====== TASK INPUT ======

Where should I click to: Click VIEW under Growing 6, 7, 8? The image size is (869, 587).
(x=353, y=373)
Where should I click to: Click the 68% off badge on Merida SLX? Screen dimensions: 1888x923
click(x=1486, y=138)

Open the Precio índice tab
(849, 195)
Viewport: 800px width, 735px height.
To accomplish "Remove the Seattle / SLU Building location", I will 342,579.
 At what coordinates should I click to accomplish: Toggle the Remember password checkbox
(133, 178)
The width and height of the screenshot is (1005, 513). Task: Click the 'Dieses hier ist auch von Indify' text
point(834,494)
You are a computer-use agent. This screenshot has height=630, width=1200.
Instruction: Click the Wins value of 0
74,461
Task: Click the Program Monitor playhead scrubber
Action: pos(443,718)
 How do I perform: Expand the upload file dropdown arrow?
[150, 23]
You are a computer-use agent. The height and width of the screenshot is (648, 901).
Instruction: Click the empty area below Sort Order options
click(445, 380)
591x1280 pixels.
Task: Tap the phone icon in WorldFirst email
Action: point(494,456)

======

> WHAT IS REQUIRED:
Copy all of the data above line for line, with no changes.

> REPLY:
Where should I click to: Click VIEW under Growing 6, 7, 8? The image size is (869, 587).
(x=353, y=373)
Where should I click to: Click the 68% off badge on Merida SLX? Screen dimensions: 1888x923
click(x=1486, y=138)

Open the Precio índice tab
(849, 195)
Viewport: 800px width, 735px height.
To accomplish "Remove the Seattle / SLU Building location", I will 342,579.
 At what coordinates should I click to accomplish: Toggle the Remember password checkbox
(133, 178)
The width and height of the screenshot is (1005, 513). Task: Click the 'Dieses hier ist auch von Indify' text
point(834,494)
You are a computer-use agent. This screenshot has height=630, width=1200.
Instruction: Click the Wins value of 0
74,461
Task: Click the Program Monitor playhead scrubber
Action: pos(443,718)
 How do I perform: Expand the upload file dropdown arrow?
[150, 23]
You are a computer-use agent. The height and width of the screenshot is (648, 901).
Instruction: Click the empty area below Sort Order options
click(445, 380)
591x1280 pixels.
Task: Tap the phone icon in WorldFirst email
Action: point(494,456)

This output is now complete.